In some instances, researchers may choose to calculate a simple percentage, reflecting the percentage of individuals who died. In the Table 4.4 example, the percentage of individuals who were alive on 1/1/18 but who died before 12/31/18 is 20%. It is smaller than the mortality rate and thus suggests more favorable experience. But it does so incorrectly, as it does not take into account that the 20 individuals who died did so halfway through the year. The simple percentage treats the deaths as if they occurred on the last day of the year. While the Table 4.4 example generated only a small disagreement in the percentage and mortality rate, the two metrics, when calculated using larger numbers of individuals who have a range of life lengths, can be meaningfully different from one another.
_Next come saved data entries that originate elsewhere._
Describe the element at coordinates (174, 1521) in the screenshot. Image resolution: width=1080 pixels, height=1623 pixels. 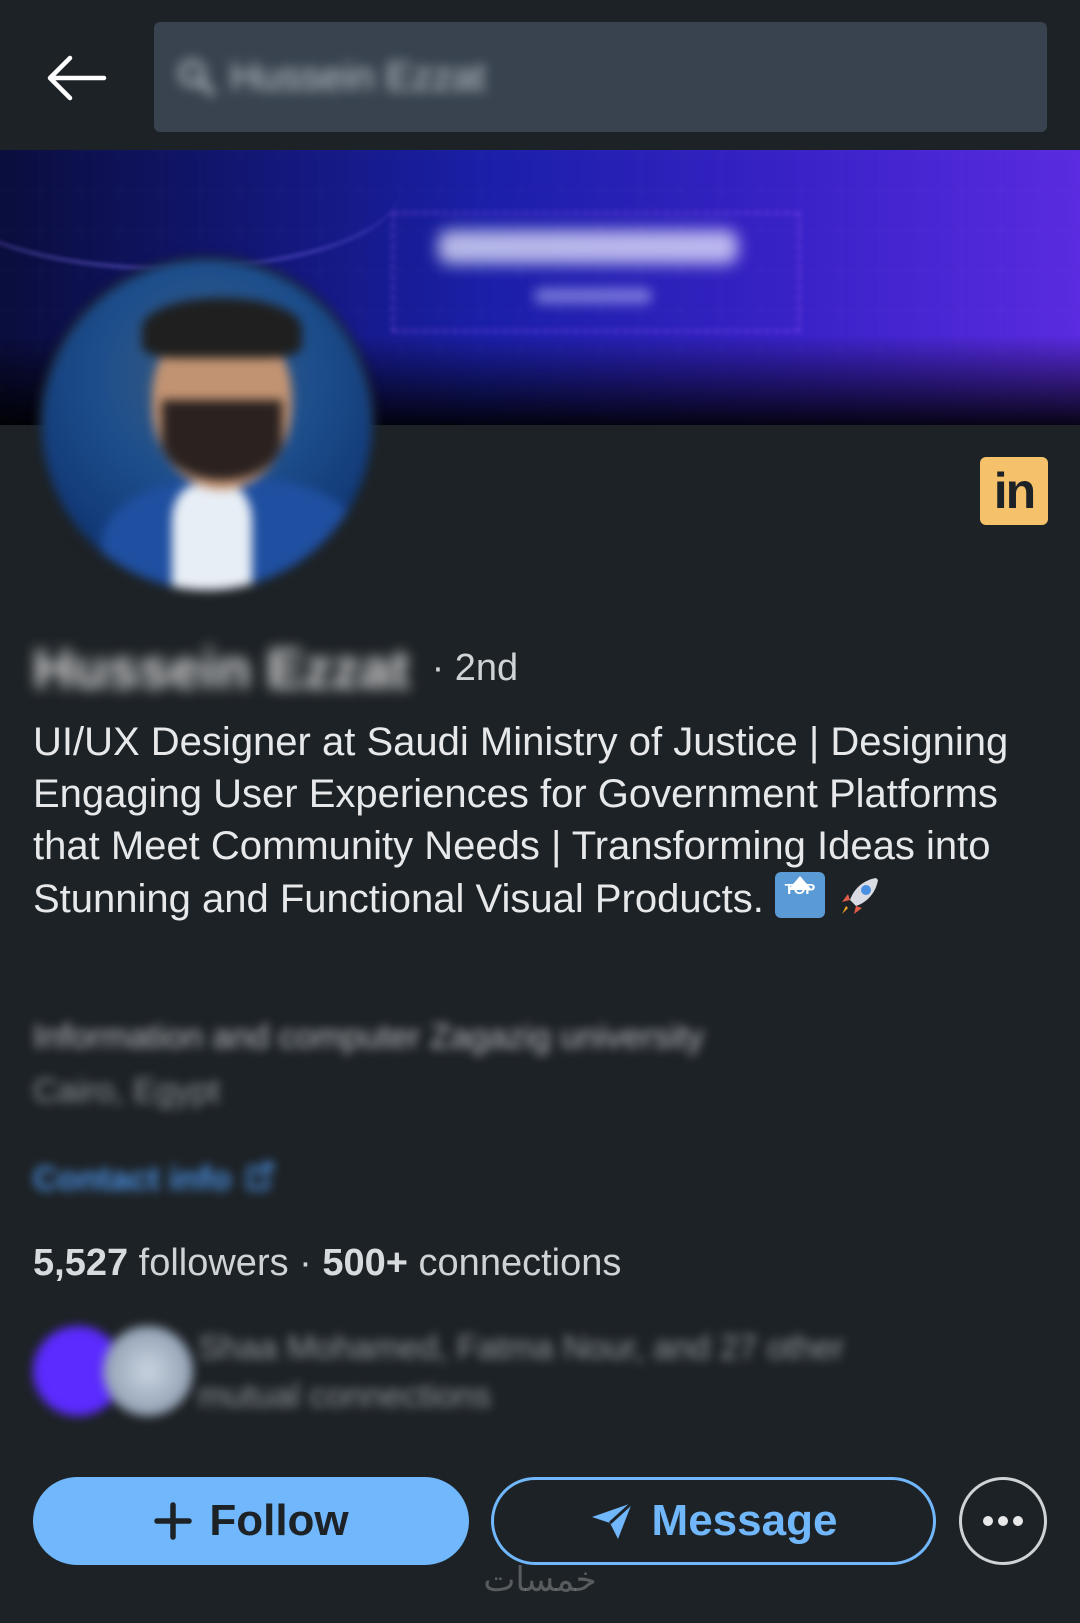
I see `plus-icon` at that location.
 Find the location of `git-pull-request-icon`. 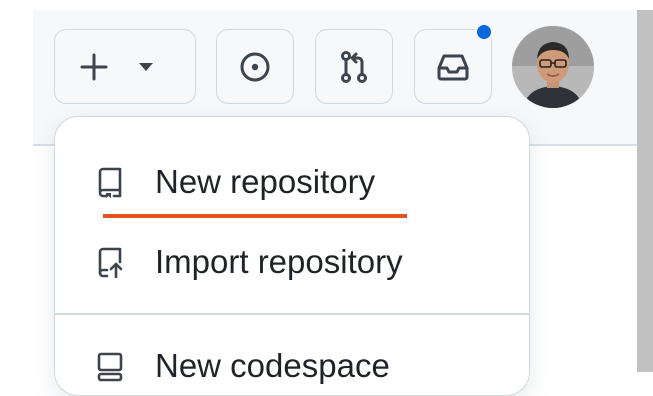

git-pull-request-icon is located at coordinates (354, 66).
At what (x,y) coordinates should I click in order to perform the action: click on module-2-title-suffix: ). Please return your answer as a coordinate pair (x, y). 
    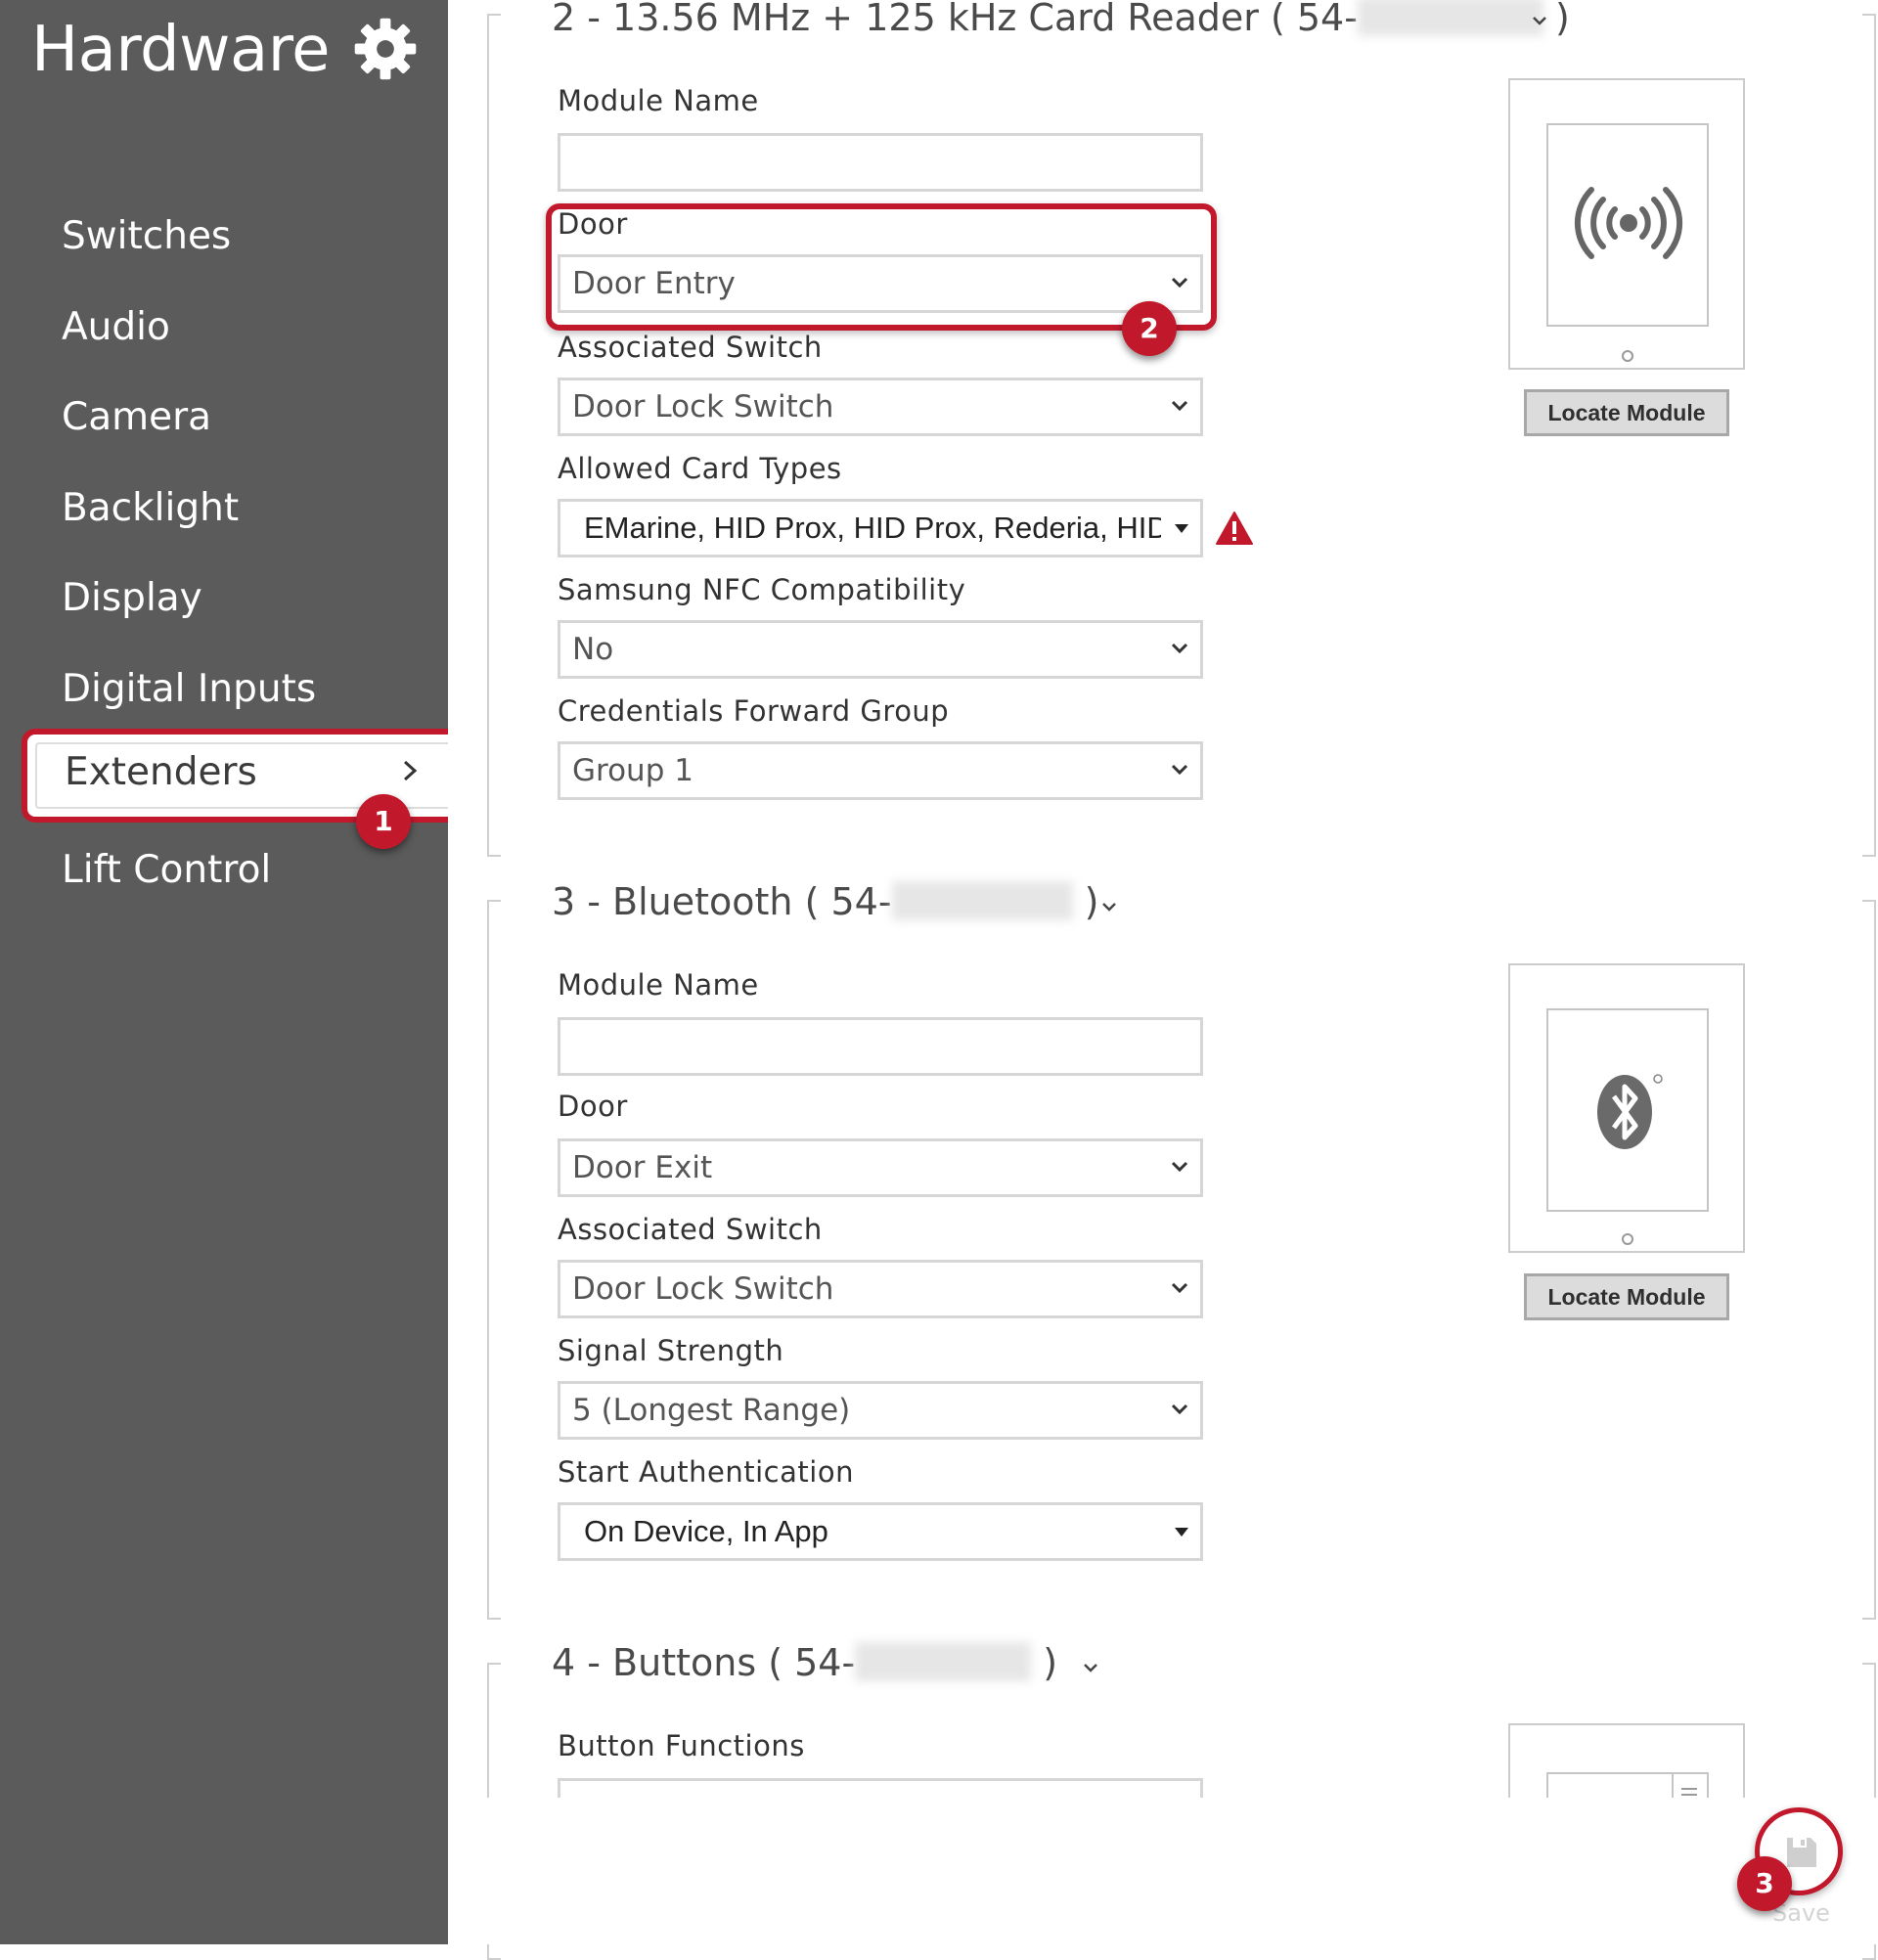
    Looking at the image, I should click on (1562, 20).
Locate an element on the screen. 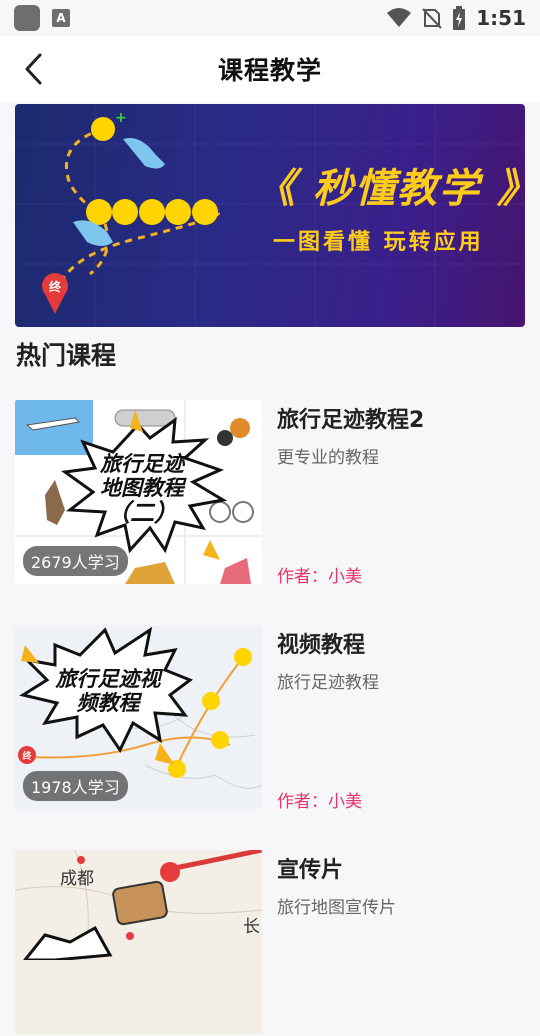 This screenshot has width=540, height=1036. no-sim-icon is located at coordinates (432, 18).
Table 4.5 expands on Table 4.4 by including information on cause of death. Five of the individuals who died on 6/30/18 died of lung cancer, while the remaining 15 died of another cause. When calculating a cause-specific mortality rate, only individuals who died of the cause of interest are included in the numerator, although all who died contribute the amount of time they were alive to the denominator. Table 4.5 shows calculations for the lung cancer mortality rate. The numerator is now 5, yet the denominator remains at 90. The numerator is smaller because not all deaths were due to lung cancer. The denominator is the same as that of the all-cause mortality rate because the same amount of time was lived. The lung cancer mortality rate is 5 per 90 person-years, or 5.6 per 100 person-years. It is smaller than the all-cause mortality rate because our goal was to measure the rate of dying of lung cancer, which is less common than dying of any cause.